--- START ---

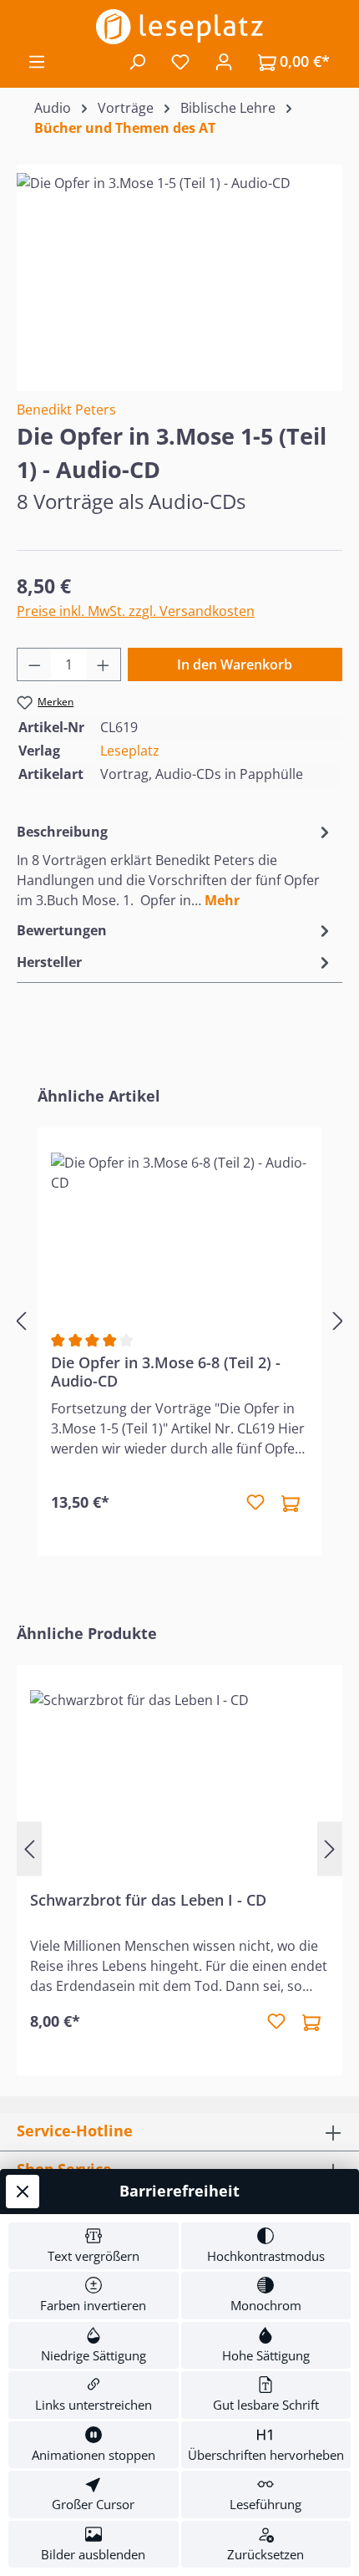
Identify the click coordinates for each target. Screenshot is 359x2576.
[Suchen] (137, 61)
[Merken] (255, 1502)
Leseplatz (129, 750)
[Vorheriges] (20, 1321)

--- END ---

**What to do:**
Your answer must restate the entries word for word and contain no pictures.

**Solution to this problem:**
Identify the click coordinates for each target. Screenshot is 359x2576.
[Suchen] (137, 61)
[Merken] (255, 1502)
Leseplatz (129, 750)
[Vorheriges] (20, 1321)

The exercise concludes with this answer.